In this issue Richard Higginson reports on the Takeover by the Company? Conference at St Paul’s Institute, a good example of ‘faith and work’ organisations pooling their resources constructively. It was followed by a memorable Hugh Kay lecture, given by Laura Nash from Harvard Business School. Laura evaluated the revival taking place among faith and work organisations in the USA. While she finds much that is encouraging she also detects polarising tendencies, and suggests ways in which faith could be a ‘catalytic’, and with that a more unifying, influence.

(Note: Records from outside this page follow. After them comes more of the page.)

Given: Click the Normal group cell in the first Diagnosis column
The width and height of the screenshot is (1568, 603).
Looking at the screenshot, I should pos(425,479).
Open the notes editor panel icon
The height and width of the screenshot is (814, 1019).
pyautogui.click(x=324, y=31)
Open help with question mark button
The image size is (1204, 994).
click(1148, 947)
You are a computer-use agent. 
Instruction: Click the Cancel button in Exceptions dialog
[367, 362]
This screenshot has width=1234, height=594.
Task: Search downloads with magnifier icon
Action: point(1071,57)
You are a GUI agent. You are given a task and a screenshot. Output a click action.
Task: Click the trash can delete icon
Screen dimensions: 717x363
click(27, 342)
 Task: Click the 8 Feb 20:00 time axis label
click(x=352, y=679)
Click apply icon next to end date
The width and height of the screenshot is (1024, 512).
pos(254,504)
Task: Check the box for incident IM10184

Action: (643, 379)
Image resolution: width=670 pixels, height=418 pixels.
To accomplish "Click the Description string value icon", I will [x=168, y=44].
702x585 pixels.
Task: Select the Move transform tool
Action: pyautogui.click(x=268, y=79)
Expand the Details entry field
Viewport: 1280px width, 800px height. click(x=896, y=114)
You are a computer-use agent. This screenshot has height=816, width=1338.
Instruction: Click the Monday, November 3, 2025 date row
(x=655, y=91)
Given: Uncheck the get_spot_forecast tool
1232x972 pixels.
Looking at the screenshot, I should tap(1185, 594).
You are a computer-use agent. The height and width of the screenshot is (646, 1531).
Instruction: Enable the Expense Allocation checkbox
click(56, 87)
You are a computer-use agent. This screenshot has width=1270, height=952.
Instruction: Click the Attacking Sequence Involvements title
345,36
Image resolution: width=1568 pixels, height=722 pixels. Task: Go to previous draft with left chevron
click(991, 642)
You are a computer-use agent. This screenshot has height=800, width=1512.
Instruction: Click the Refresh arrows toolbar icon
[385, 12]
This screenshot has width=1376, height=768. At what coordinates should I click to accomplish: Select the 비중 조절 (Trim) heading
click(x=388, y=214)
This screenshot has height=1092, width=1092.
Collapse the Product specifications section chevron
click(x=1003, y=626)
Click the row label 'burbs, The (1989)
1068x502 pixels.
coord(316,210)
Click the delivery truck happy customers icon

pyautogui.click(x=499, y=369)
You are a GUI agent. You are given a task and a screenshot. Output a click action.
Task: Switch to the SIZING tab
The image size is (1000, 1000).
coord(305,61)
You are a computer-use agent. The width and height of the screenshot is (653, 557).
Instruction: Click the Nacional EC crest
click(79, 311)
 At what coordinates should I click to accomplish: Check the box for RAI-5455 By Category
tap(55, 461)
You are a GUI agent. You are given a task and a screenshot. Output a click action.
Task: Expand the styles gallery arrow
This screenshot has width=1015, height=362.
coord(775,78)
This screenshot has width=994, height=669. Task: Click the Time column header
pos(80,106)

Several of our other articles have a radical feel. Roger Harper insists that the capitalist model is unchristian and puts forward a scheme for a more equitable company, in which investors and workers love each other as themselves. With Roger’s knowledge we showed his article to two people who provide a contrasting response. Roger Sawtell agrees with Roger Harper’s analysis but disagrees with his solution, arguing that a tried and tested alternative is already on offer in the shape of the co-operative movement. Clive Wright disagrees with the analysis, arguing that capitalism, for all its flaws, still has a lot to be said for it. We hope that readers will be stirred by this lively debate into writing in with their own views.
Francis Davis writes informatively on Social Enterprise, showing how this rapidly expanding movement offers new scope for melding business initiative with social idealism. In a similar vein, Peter Heslam calls for the potential constructive role that business can play to receive far greater emphasis in the current debates about eliminating global poverty. He argues for a transformationist rather than liberationist theological perspective. We look forward to Peter contributing a regular two-page column in FiBQ from the vantage of his new project Transforming Business.
Tim Harle provides a perceptive tribute to Peter Drucker, who died recently, and Peter Desmond enthusiastically reviews Richard Bull’s book on Financial Ratios.